Record set |

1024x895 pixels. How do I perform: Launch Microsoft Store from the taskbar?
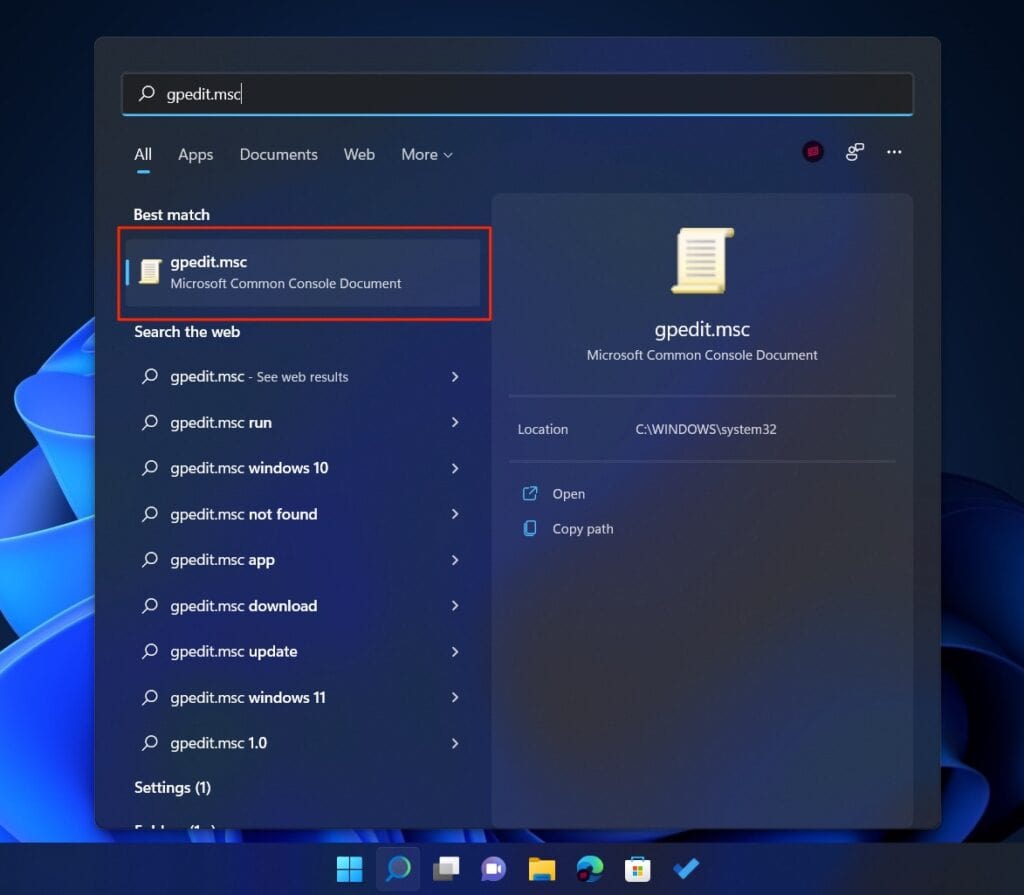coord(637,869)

--

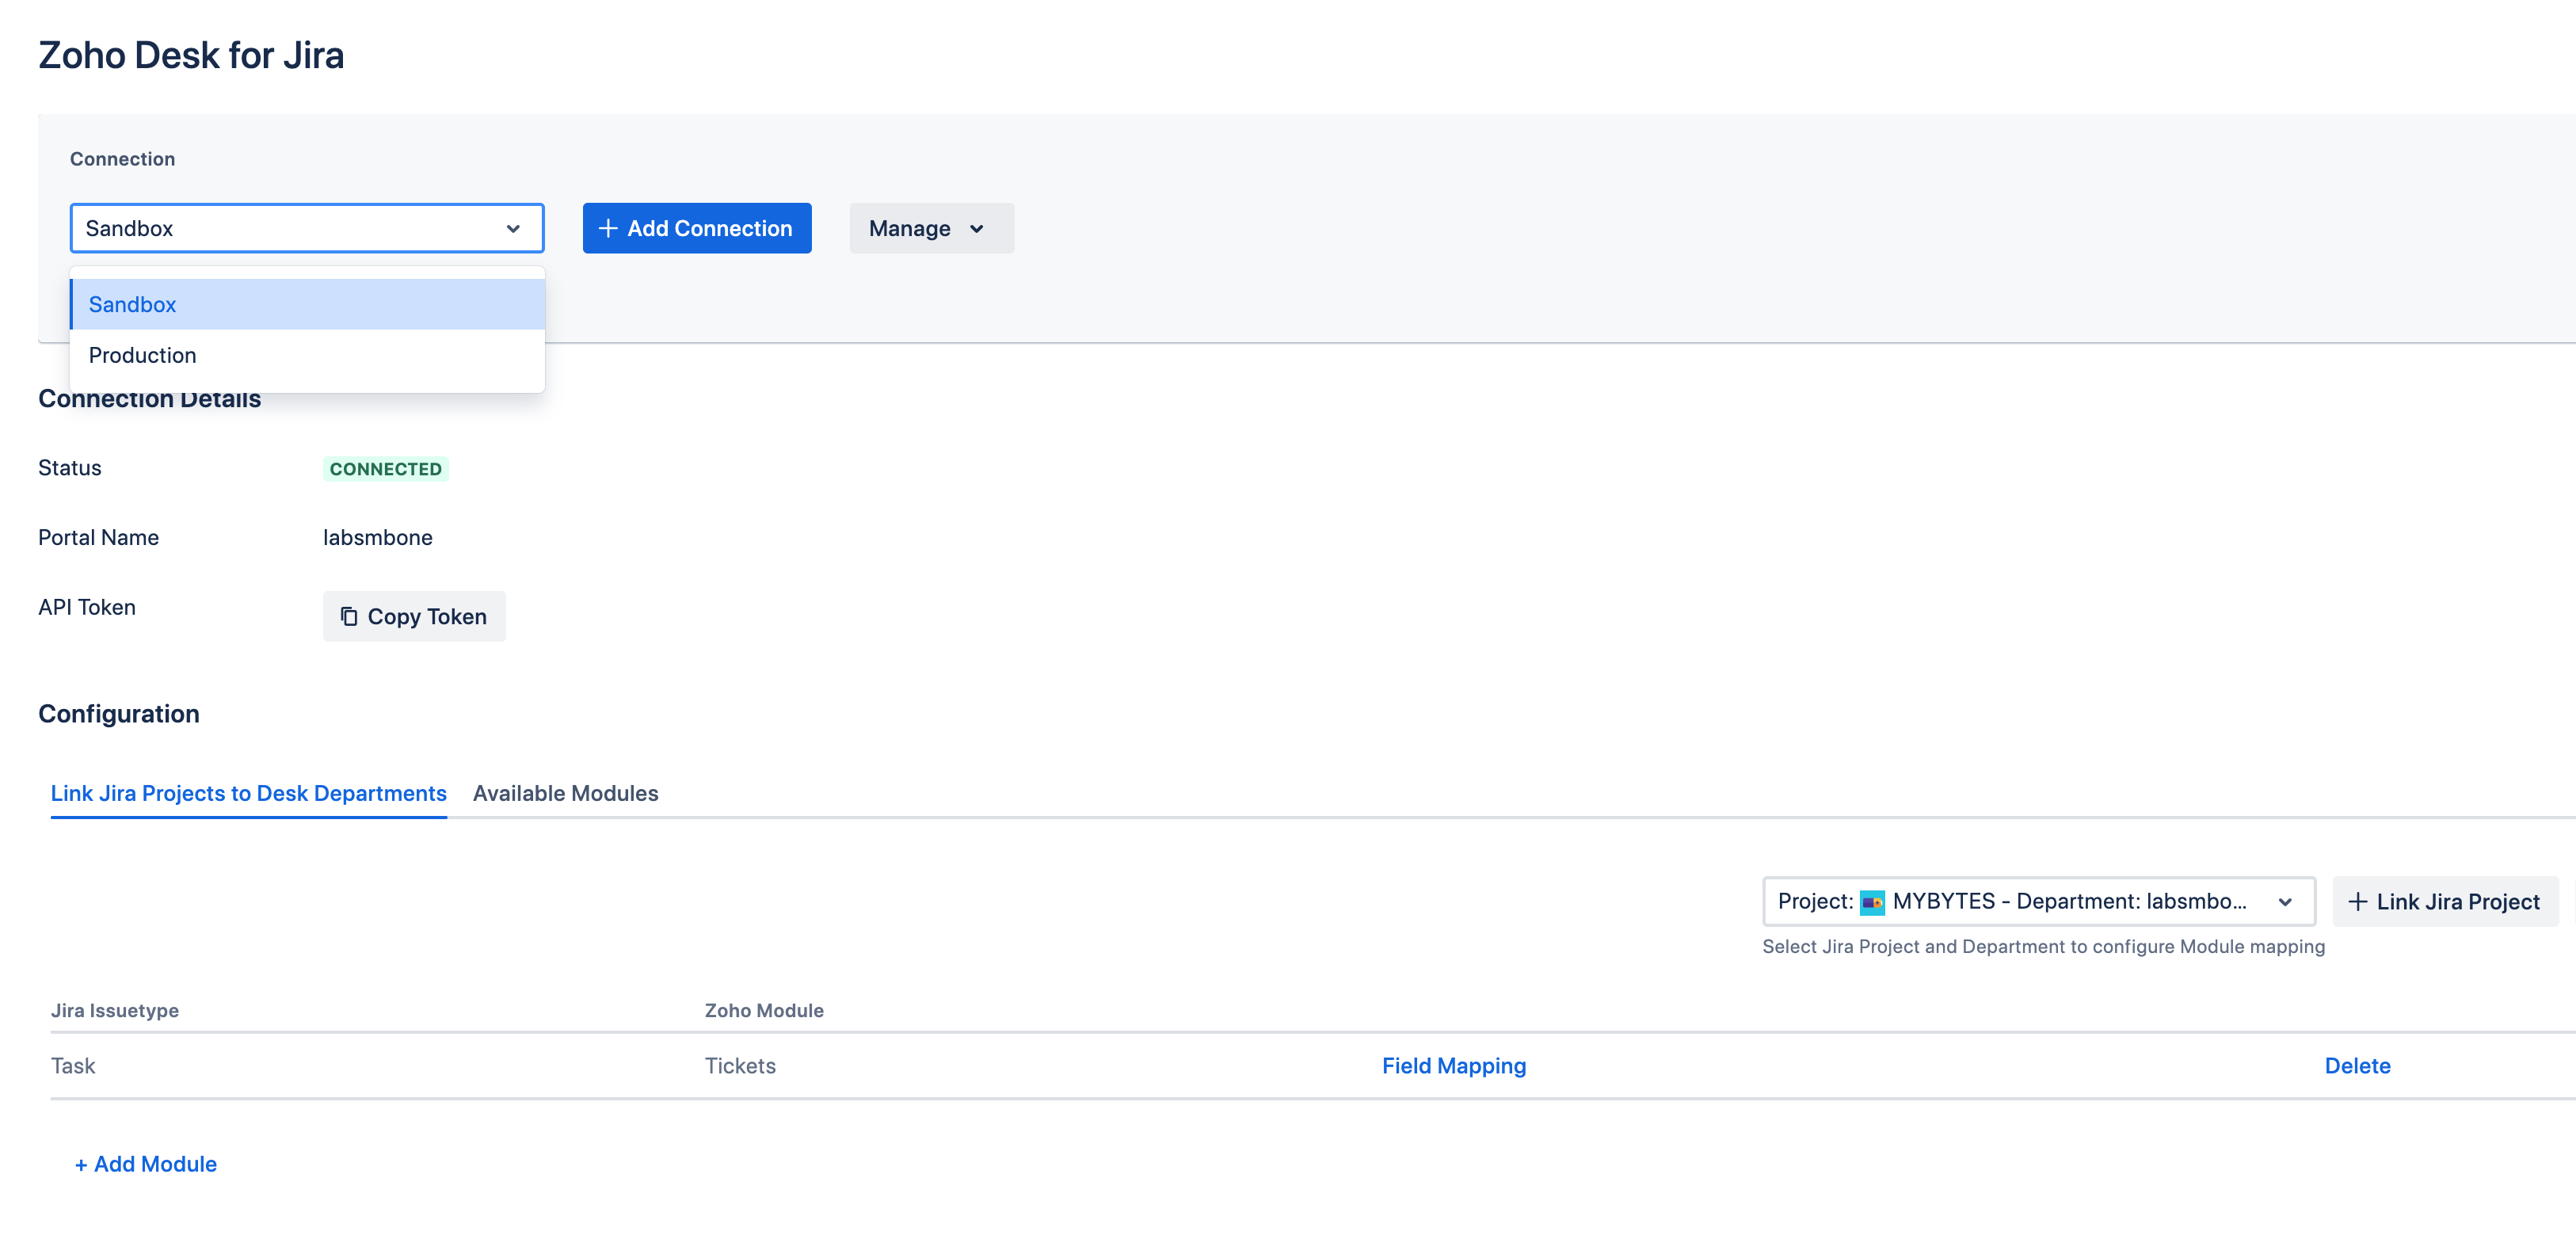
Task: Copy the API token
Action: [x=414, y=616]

---

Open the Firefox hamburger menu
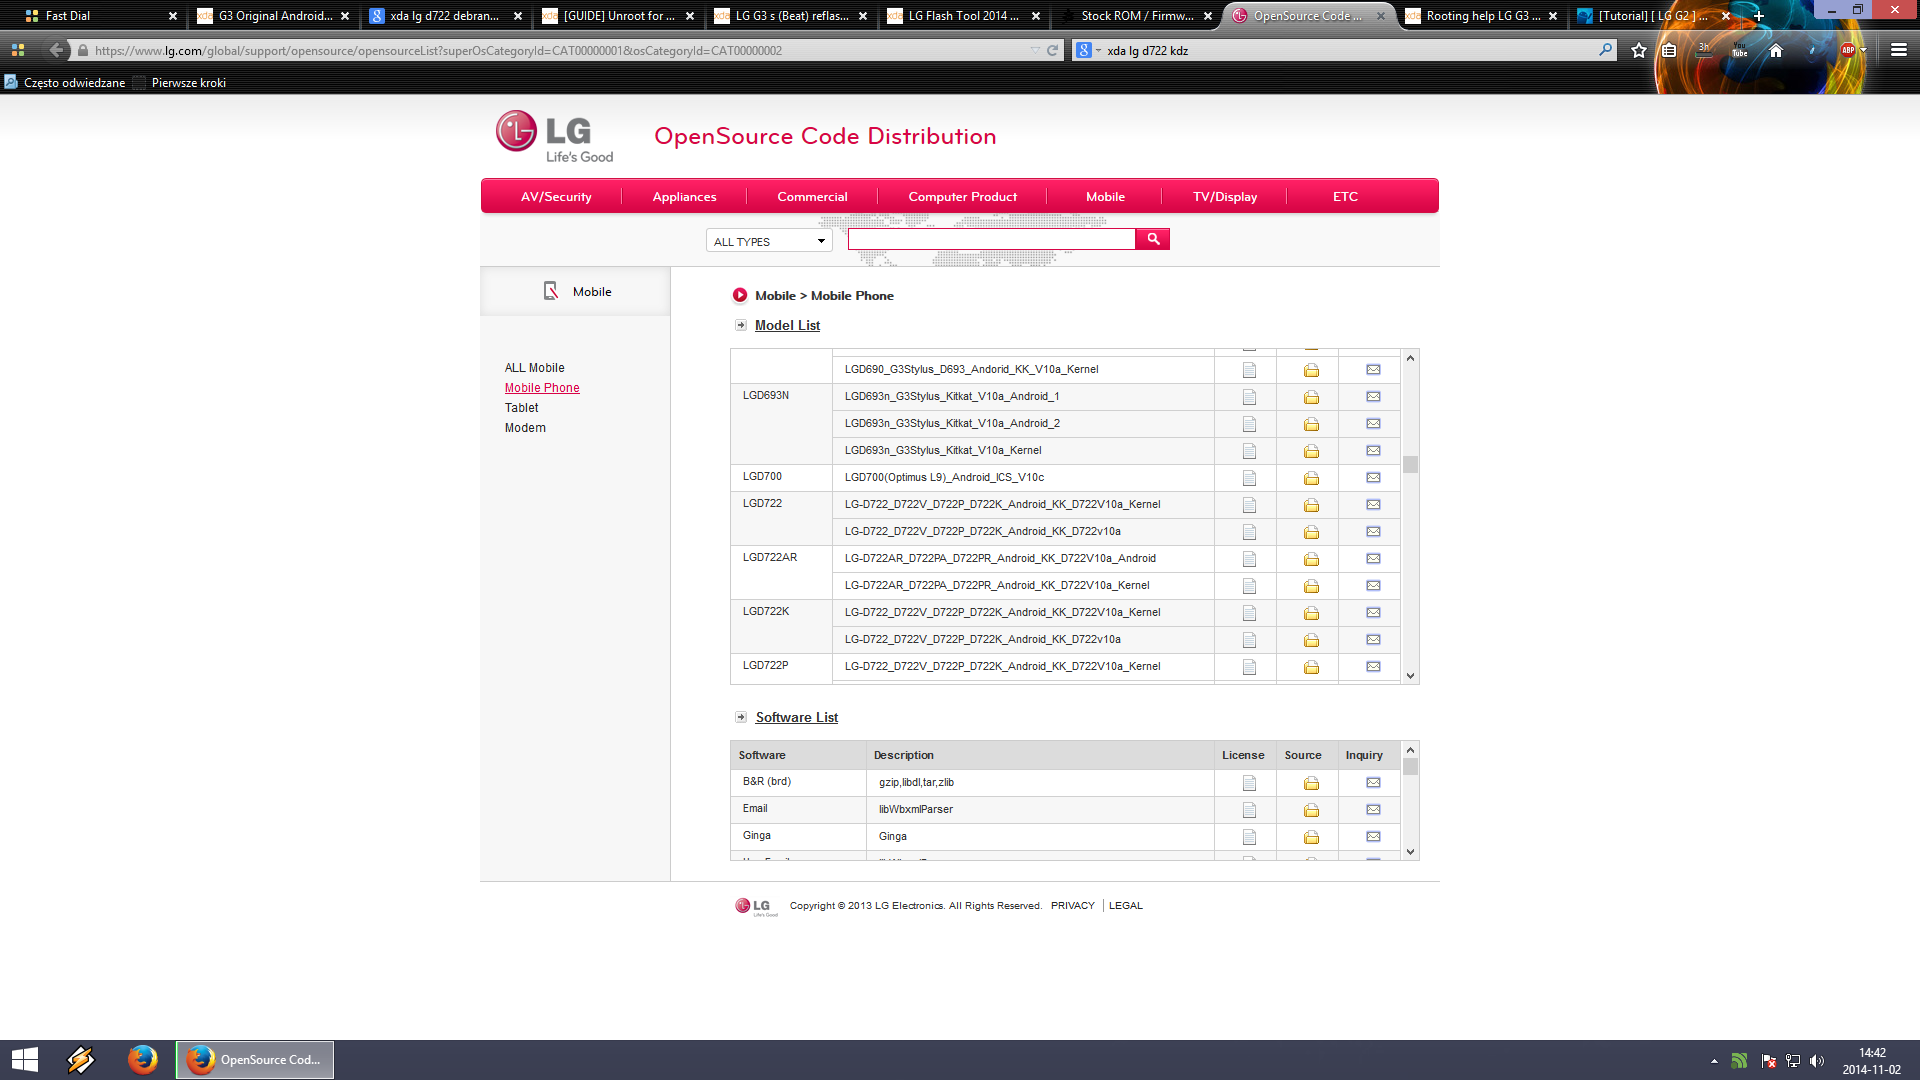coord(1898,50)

Short problem |
Lay out everything from the line containing "1024x895 pixels. How" down to the line containing "coord(637,869)" as a two-column CSV with the headers instruction and location, one row per item, putting each value in a single quoted field and replacing line breaks with spaces. Leave the pictures out.

Reply to the task |
instruction,location
"1024x895 pixels. How do I perform: Launch Microsoft Store from the taskbar?","coord(637,869)"